(Beginning of DATASET CONTENT)

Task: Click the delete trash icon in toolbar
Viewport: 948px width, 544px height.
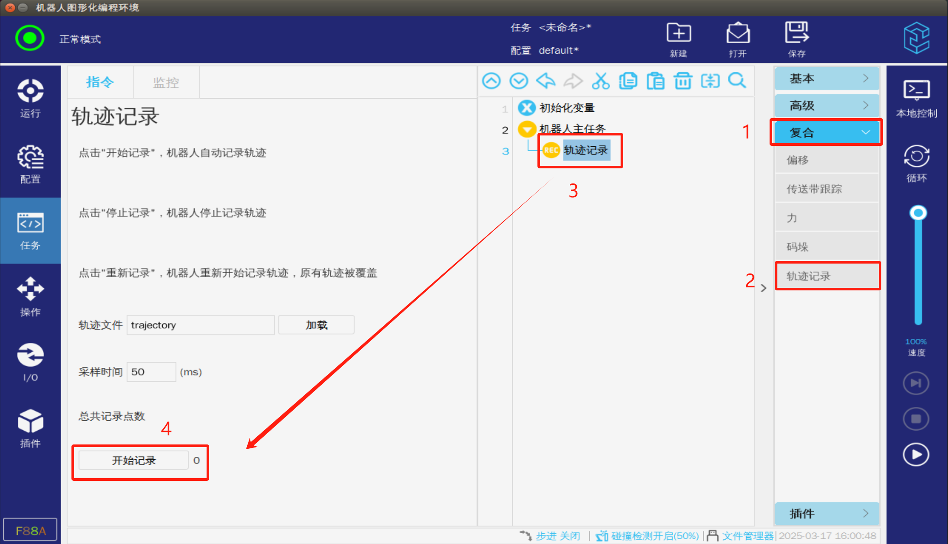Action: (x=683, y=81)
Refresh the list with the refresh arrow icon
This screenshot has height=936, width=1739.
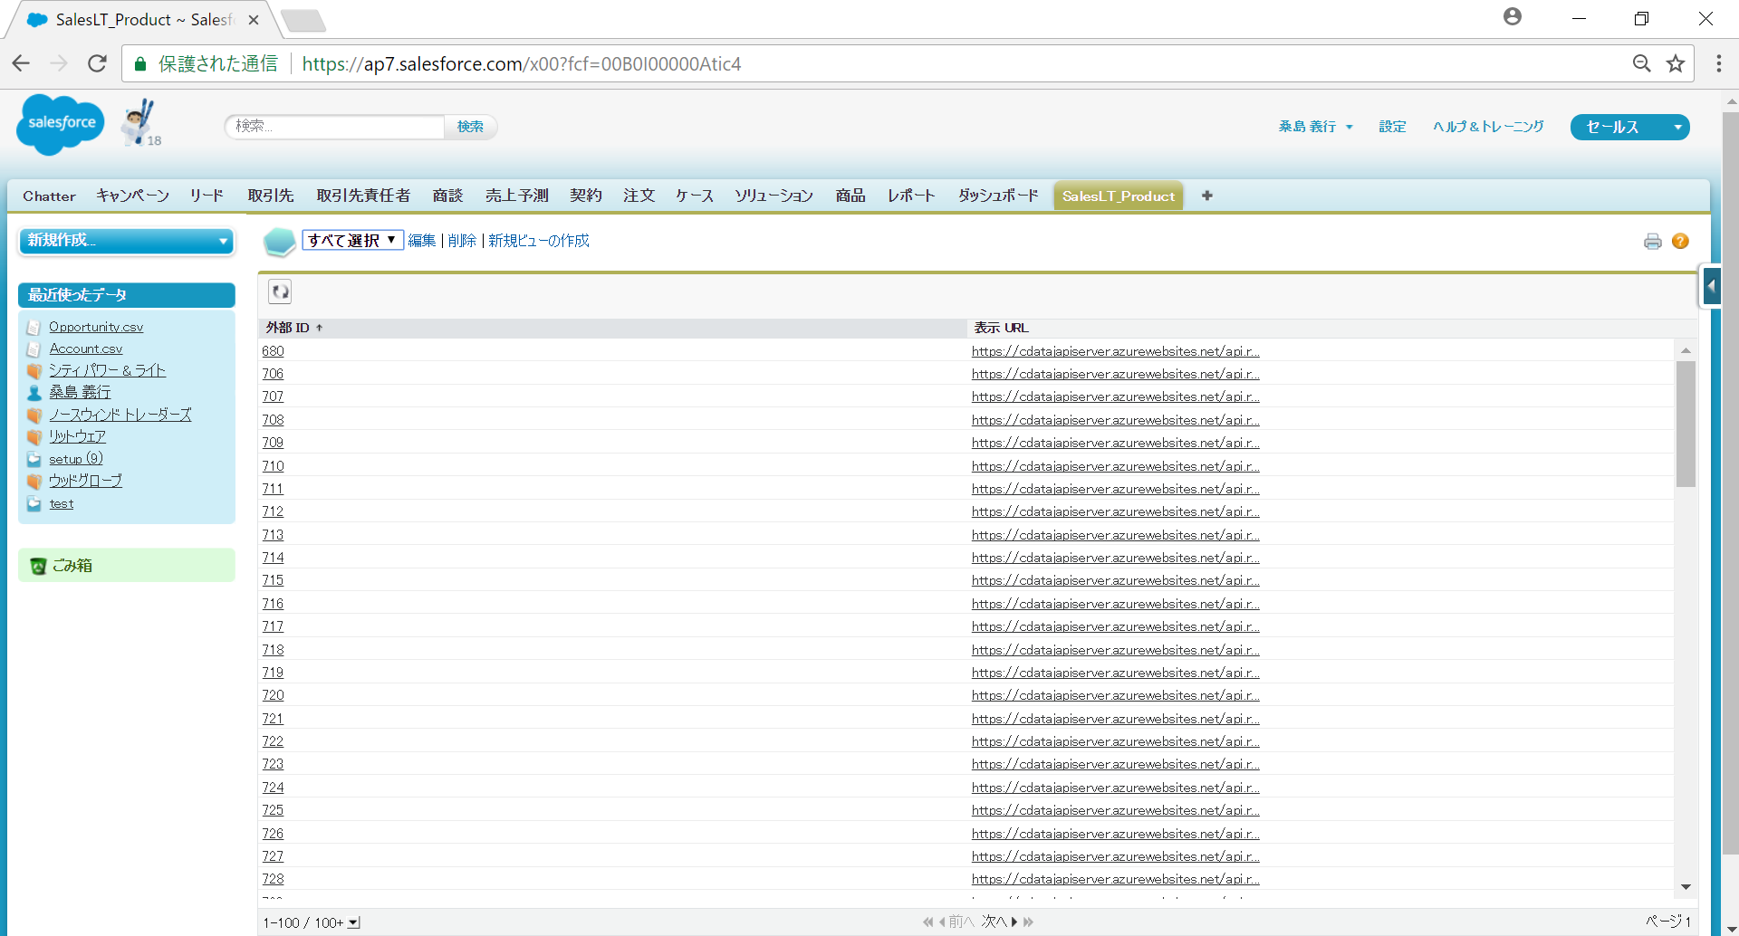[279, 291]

(End of DATASET CONTENT)
(Beginning of DATASET CONTENT)

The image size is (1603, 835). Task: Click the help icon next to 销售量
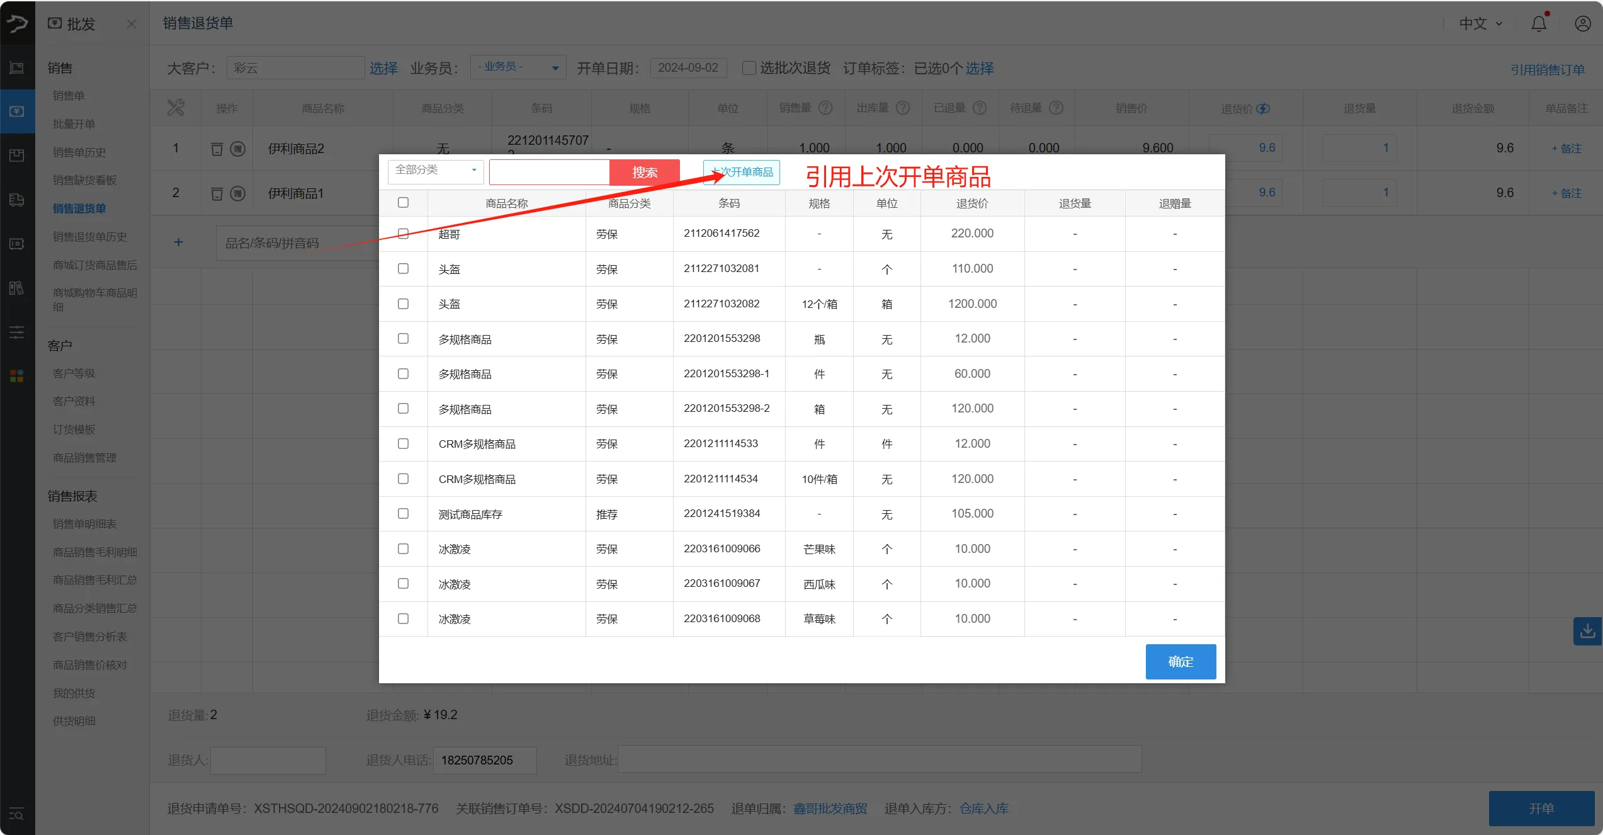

(End of DATASET CONTENT)

* TASK DIRECTIONS *
Working from the entries above, return all lines that contain "Click".

* COMPLETED EXERCISE *
Task: Click the delete trash icon in toolbar
The image size is (1603, 835). Task: Click the help icon next to 销售量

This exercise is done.